▸ **Your goal**
Select the lines of the records containing the word "selection" and list them.

BEGIN Working data

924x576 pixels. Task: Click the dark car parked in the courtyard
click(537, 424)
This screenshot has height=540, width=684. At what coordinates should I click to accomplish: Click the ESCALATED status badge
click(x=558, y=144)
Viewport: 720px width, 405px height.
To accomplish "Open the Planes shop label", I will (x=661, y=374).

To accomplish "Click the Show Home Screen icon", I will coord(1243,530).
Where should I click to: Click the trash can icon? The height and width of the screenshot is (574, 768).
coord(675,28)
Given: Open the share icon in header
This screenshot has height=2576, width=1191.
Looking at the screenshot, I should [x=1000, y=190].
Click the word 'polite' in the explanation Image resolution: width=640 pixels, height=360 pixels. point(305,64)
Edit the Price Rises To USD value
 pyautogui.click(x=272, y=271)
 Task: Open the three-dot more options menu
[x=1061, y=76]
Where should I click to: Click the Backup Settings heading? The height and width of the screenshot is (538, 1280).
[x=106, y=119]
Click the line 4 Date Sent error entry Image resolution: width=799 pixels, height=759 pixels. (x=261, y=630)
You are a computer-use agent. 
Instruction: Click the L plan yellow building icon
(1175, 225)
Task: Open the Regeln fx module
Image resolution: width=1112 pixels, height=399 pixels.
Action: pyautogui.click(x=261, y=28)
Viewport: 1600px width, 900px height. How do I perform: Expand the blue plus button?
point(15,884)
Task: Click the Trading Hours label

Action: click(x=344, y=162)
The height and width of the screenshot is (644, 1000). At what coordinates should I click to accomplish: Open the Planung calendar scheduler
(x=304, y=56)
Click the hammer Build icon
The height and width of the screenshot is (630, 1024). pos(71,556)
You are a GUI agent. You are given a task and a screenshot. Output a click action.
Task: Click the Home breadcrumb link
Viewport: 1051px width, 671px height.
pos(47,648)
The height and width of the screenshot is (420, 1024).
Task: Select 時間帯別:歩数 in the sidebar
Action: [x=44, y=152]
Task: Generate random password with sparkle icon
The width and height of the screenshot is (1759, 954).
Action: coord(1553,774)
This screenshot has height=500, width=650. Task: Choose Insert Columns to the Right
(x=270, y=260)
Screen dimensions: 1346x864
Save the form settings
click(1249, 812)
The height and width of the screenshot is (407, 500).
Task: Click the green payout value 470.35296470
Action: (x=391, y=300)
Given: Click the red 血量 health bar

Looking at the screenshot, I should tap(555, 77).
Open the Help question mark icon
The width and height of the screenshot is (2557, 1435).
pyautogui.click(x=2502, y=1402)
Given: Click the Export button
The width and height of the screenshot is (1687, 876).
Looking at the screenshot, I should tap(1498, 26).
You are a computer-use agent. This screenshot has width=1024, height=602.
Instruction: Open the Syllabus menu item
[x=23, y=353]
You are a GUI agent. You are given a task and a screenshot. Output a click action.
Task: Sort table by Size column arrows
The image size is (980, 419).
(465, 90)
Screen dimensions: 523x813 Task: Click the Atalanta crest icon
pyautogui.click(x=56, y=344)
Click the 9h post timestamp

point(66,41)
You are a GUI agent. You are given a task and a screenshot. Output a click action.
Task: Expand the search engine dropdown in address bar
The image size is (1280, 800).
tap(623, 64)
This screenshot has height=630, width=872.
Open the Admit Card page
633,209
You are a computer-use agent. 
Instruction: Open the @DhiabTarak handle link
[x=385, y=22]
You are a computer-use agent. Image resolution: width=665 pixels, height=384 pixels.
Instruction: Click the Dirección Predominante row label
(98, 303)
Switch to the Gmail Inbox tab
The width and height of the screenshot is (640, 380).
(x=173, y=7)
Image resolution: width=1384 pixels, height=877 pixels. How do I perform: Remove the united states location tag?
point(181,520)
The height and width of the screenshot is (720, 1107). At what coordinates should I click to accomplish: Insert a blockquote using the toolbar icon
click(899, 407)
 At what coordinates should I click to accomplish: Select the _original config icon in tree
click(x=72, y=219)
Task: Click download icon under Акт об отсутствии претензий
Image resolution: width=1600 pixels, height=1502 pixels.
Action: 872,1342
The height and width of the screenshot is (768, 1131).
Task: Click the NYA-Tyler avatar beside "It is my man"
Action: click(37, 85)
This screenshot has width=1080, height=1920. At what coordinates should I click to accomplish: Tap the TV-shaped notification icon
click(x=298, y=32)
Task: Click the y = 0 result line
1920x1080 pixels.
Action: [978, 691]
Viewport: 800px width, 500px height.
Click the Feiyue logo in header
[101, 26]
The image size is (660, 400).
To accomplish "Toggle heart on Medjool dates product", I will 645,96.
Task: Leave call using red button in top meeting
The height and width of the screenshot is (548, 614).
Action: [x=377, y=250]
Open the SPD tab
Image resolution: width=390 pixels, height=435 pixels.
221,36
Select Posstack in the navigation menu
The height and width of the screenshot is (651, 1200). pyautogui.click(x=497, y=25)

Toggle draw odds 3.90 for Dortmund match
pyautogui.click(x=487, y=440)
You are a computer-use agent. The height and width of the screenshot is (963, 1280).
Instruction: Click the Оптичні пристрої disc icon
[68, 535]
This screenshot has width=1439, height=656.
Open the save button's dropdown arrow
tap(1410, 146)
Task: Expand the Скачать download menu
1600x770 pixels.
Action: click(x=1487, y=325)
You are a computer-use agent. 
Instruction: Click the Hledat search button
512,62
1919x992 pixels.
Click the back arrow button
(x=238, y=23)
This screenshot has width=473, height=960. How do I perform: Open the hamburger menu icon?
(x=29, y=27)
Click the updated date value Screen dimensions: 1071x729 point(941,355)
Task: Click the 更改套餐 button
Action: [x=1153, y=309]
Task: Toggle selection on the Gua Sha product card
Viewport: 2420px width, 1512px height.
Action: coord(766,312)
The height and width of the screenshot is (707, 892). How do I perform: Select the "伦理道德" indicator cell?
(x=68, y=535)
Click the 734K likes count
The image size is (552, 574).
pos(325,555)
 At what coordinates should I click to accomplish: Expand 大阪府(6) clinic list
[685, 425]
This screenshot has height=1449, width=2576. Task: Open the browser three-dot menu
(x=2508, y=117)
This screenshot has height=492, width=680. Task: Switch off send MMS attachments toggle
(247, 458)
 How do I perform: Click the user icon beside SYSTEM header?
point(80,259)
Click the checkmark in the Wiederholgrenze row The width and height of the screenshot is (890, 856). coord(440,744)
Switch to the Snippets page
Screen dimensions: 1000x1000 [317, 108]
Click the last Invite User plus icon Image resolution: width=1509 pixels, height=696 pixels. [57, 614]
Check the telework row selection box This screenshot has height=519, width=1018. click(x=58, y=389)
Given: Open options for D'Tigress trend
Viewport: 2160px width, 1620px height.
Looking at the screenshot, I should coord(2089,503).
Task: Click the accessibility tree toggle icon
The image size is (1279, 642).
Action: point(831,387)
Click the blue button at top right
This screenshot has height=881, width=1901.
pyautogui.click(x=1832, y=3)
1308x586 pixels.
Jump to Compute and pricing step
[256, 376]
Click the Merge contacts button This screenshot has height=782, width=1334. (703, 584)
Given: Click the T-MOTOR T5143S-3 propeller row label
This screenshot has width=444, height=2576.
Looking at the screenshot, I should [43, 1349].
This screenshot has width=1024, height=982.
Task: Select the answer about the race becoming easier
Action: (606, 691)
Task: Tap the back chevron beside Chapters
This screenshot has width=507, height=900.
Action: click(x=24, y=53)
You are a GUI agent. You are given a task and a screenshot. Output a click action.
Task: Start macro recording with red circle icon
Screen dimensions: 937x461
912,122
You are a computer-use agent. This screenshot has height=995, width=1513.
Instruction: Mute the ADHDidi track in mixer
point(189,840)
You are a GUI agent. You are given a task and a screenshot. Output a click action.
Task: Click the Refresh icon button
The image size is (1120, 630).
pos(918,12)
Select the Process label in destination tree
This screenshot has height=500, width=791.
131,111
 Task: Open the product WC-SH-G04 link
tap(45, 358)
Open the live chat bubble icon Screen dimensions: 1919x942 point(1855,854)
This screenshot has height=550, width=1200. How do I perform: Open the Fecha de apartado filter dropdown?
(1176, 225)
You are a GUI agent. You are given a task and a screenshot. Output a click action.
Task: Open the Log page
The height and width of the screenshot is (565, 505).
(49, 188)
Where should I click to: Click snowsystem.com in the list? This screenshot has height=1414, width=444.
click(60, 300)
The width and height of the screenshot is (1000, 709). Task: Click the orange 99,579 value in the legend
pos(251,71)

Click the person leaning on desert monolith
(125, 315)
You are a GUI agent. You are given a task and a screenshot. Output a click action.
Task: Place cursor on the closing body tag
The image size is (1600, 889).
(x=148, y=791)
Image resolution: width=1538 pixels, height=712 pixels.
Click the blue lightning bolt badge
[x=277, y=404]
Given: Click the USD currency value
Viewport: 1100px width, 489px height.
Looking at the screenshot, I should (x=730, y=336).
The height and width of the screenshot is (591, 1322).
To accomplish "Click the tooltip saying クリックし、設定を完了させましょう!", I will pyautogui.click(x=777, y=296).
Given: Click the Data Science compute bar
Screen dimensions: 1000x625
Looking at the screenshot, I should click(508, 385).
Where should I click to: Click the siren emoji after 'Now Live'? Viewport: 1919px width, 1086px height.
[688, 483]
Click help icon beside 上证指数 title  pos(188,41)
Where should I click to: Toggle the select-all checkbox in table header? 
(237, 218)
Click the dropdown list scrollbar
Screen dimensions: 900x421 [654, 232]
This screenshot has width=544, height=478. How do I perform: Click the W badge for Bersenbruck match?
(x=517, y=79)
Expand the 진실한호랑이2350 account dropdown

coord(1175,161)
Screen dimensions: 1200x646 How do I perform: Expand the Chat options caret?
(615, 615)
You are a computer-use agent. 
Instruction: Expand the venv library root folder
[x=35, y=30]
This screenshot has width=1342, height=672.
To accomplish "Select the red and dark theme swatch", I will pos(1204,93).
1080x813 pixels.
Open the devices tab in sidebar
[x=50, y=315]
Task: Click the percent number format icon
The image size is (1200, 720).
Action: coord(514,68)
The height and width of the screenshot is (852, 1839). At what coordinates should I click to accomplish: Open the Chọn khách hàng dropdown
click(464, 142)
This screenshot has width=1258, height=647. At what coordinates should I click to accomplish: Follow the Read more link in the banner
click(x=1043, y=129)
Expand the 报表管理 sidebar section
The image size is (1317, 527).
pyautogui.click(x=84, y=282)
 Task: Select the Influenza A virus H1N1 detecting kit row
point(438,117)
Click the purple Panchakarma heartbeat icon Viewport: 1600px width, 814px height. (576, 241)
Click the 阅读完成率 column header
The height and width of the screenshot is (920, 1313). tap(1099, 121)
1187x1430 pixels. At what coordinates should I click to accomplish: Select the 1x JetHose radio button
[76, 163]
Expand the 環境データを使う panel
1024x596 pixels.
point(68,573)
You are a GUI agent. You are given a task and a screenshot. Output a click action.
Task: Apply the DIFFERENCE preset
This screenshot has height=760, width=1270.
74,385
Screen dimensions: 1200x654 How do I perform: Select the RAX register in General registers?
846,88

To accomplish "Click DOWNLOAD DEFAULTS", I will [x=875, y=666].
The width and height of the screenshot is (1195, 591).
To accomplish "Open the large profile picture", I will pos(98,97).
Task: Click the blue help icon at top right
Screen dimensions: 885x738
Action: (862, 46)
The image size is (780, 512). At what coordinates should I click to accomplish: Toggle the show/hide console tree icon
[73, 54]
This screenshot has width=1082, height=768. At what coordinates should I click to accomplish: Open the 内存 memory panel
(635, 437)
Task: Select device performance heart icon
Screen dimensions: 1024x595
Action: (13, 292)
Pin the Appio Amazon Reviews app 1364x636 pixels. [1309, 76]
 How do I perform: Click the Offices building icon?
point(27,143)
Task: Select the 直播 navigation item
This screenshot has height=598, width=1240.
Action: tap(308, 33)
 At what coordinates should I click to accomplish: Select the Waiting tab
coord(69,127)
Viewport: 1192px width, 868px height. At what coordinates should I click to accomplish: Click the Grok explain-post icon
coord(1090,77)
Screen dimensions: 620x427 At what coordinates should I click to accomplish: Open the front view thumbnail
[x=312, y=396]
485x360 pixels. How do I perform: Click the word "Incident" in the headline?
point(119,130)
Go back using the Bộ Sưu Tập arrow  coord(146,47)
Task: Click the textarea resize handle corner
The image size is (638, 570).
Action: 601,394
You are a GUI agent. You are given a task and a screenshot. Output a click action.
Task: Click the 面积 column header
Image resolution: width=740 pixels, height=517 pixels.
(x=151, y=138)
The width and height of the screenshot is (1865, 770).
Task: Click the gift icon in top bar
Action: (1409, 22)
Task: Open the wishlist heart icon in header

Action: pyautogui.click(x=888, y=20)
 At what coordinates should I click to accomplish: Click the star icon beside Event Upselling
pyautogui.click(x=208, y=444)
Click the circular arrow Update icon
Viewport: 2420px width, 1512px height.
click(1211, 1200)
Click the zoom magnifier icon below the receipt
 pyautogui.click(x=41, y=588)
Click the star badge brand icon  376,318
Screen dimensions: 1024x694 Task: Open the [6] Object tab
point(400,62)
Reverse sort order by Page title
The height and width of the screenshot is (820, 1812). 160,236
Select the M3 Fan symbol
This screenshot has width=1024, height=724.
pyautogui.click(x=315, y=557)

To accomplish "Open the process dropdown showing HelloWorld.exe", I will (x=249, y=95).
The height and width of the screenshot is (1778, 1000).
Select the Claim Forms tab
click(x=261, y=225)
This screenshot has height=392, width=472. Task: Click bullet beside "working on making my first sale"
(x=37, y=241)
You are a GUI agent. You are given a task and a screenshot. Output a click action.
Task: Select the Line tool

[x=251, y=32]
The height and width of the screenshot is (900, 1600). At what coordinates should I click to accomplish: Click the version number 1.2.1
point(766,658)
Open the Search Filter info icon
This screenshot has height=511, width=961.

END Working data

▸ **Solution to the exercise**
Task: Toggle selection on the Gua Sha product card
Check the telework row selection box This screenshot has height=519, width=1018. click(x=58, y=389)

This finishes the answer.